* Task material
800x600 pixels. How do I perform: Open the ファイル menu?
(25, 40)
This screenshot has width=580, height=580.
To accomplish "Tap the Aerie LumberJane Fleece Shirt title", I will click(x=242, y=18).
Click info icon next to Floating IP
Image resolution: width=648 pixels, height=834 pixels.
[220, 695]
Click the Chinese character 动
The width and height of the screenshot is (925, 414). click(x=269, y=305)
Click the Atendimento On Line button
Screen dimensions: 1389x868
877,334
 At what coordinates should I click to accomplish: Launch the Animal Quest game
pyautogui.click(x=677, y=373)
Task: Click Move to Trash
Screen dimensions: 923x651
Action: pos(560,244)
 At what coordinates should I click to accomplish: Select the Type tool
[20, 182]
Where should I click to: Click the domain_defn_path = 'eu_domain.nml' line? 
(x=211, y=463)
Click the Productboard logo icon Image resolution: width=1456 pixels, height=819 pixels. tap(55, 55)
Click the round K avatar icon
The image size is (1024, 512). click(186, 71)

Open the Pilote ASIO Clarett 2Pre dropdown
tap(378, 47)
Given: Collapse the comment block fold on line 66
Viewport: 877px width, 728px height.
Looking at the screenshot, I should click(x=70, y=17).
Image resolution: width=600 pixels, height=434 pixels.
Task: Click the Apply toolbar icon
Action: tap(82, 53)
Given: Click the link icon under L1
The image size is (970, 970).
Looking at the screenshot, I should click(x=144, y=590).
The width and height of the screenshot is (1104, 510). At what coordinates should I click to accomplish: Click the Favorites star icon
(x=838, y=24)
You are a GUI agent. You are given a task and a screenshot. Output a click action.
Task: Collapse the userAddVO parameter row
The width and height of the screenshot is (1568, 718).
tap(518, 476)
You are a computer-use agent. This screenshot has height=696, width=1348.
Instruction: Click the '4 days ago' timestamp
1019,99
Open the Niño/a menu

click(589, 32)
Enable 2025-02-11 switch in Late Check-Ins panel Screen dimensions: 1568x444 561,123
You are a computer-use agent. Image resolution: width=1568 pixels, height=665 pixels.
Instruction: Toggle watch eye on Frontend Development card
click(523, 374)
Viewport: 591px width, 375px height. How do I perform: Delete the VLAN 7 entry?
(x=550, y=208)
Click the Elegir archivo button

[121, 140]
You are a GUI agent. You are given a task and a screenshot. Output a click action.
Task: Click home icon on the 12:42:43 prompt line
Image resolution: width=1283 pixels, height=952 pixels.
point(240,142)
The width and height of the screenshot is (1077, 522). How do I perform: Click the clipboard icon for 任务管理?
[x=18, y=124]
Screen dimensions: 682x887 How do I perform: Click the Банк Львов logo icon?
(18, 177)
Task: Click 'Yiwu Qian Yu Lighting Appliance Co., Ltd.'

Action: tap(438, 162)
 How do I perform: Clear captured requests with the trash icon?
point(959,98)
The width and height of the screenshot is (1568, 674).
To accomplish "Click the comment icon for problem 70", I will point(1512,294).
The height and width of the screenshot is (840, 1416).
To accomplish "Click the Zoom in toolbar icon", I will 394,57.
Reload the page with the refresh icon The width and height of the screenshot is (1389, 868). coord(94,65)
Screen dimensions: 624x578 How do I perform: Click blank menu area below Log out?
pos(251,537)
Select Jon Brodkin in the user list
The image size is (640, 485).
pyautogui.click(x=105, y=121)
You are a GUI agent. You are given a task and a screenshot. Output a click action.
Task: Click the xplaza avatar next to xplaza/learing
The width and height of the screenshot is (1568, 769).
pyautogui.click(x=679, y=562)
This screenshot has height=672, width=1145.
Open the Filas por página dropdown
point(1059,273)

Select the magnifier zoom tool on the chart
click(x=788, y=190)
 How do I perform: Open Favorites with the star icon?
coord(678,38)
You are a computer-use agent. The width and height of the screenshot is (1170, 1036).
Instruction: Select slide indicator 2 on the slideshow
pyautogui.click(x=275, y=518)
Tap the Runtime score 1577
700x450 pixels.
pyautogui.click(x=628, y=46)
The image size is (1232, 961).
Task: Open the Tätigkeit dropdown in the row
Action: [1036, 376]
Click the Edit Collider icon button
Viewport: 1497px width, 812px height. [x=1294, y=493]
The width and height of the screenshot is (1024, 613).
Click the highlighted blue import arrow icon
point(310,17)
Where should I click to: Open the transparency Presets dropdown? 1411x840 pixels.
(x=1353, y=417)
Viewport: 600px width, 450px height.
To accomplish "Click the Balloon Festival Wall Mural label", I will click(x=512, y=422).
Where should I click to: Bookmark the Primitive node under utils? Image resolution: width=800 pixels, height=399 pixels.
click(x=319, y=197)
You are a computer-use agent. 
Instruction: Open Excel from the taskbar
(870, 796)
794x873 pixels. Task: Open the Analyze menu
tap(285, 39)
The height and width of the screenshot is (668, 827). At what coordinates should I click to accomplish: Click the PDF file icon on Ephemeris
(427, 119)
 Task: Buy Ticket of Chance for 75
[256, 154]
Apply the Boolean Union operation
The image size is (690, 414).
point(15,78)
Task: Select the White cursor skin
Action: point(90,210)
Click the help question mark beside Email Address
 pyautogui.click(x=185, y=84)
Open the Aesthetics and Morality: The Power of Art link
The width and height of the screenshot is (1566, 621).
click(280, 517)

* Task prompt
Reproduce all of the rows above, substituting "Display size" for every occurrence of "Screen dimensions" and leaving everything else unchanged.

* Written solution
800x600 pixels. How do I perform: Open the ファイル menu?
(25, 40)
This screenshot has width=580, height=580.
To accomplish "Tap the Aerie LumberJane Fleece Shirt title", I will click(x=242, y=18).
Click info icon next to Floating IP
Image resolution: width=648 pixels, height=834 pixels.
[220, 695]
Click the Chinese character 动
The width and height of the screenshot is (925, 414). click(x=269, y=305)
Click the Atendimento On Line button
Display size: 1389x868
877,334
 At what coordinates should I click to accomplish: Launch the Animal Quest game
pyautogui.click(x=677, y=373)
Task: Click Move to Trash
Display size: 923x651
Action: pos(560,244)
 At what coordinates should I click to accomplish: Select the Type tool
[20, 182]
Where should I click to: Click the domain_defn_path = 'eu_domain.nml' line? 
(x=211, y=463)
Click the Productboard logo icon Image resolution: width=1456 pixels, height=819 pixels. tap(55, 55)
Click the round K avatar icon
The image size is (1024, 512). click(186, 71)

Open the Pilote ASIO Clarett 2Pre dropdown
tap(378, 47)
Given: Collapse the comment block fold on line 66
Viewport: 877px width, 728px height.
Looking at the screenshot, I should click(x=70, y=17).
Image resolution: width=600 pixels, height=434 pixels.
Task: Click the Apply toolbar icon
Action: tap(82, 53)
Given: Click the link icon under L1
The image size is (970, 970).
Looking at the screenshot, I should click(x=144, y=590).
The width and height of the screenshot is (1104, 510). At what coordinates should I click to accomplish: Click the Favorites star icon
(x=838, y=24)
You are a GUI agent. You are given a task and a screenshot. Output a click action.
Task: Collapse the userAddVO parameter row
The width and height of the screenshot is (1568, 718).
tap(518, 476)
You are a computer-use agent. This screenshot has height=696, width=1348.
Instruction: Click the '4 days ago' timestamp
1019,99
Open the Niño/a menu

click(589, 32)
Enable 2025-02-11 switch in Late Check-Ins panel Display size: 1568x444 561,123
You are a computer-use agent. Image resolution: width=1568 pixels, height=665 pixels.
Instruction: Toggle watch eye on Frontend Development card
click(523, 374)
Viewport: 591px width, 375px height. How do I perform: Delete the VLAN 7 entry?
(x=550, y=208)
Click the Elegir archivo button

[121, 140]
You are a GUI agent. You are given a task and a screenshot. Output a click action.
Task: Click home icon on the 12:42:43 prompt line
Image resolution: width=1283 pixels, height=952 pixels.
point(240,142)
The width and height of the screenshot is (1077, 522). How do I perform: Click the clipboard icon for 任务管理?
[x=18, y=124]
Display size: 682x887 How do I perform: Click the Банк Львов logo icon?
(18, 177)
Task: Click 'Yiwu Qian Yu Lighting Appliance Co., Ltd.'

Action: tap(438, 162)
 How do I perform: Clear captured requests with the trash icon?
point(959,98)
The width and height of the screenshot is (1568, 674).
To accomplish "Click the comment icon for problem 70", I will point(1512,294).
The height and width of the screenshot is (840, 1416).
To accomplish "Click the Zoom in toolbar icon", I will 394,57.
Reload the page with the refresh icon The width and height of the screenshot is (1389, 868). coord(94,65)
Display size: 624x578 How do I perform: Click blank menu area below Log out?
pos(251,537)
Select Jon Brodkin in the user list
The image size is (640, 485).
pyautogui.click(x=105, y=121)
You are a GUI agent. You are given a task and a screenshot. Output a click action.
Task: Click the xplaza avatar next to xplaza/learing
The width and height of the screenshot is (1568, 769).
pyautogui.click(x=679, y=562)
This screenshot has height=672, width=1145.
Open the Filas por página dropdown
point(1059,273)

Select the magnifier zoom tool on the chart
click(x=788, y=190)
 How do I perform: Open Favorites with the star icon?
coord(678,38)
You are a computer-use agent. The width and height of the screenshot is (1170, 1036).
Instruction: Select slide indicator 2 on the slideshow
pyautogui.click(x=275, y=518)
Tap the Runtime score 1577
700x450 pixels.
pyautogui.click(x=628, y=46)
The image size is (1232, 961).
Task: Open the Tätigkeit dropdown in the row
Action: [1036, 376]
Click the Edit Collider icon button
Viewport: 1497px width, 812px height. [x=1294, y=493]
The width and height of the screenshot is (1024, 613).
Click the highlighted blue import arrow icon
point(310,17)
Where should I click to: Open the transparency Presets dropdown? 1411x840 pixels.
(x=1353, y=417)
Viewport: 600px width, 450px height.
To accomplish "Click the Balloon Festival Wall Mural label", I will click(x=512, y=422).
Where should I click to: Bookmark the Primitive node under utils? Image resolution: width=800 pixels, height=399 pixels.
click(x=319, y=197)
You are a computer-use agent. 
Instruction: Open Excel from the taskbar
(870, 796)
794x873 pixels. Task: Open the Analyze menu
tap(285, 39)
The height and width of the screenshot is (668, 827). At what coordinates should I click to accomplish: Click the PDF file icon on Ephemeris
(427, 119)
 Task: Buy Ticket of Chance for 75
[256, 154]
Apply the Boolean Union operation
The image size is (690, 414).
point(15,78)
Task: Select the White cursor skin
Action: point(90,210)
Click the help question mark beside Email Address
 pyautogui.click(x=185, y=84)
Open the Aesthetics and Morality: The Power of Art link
The width and height of the screenshot is (1566, 621).
click(280, 517)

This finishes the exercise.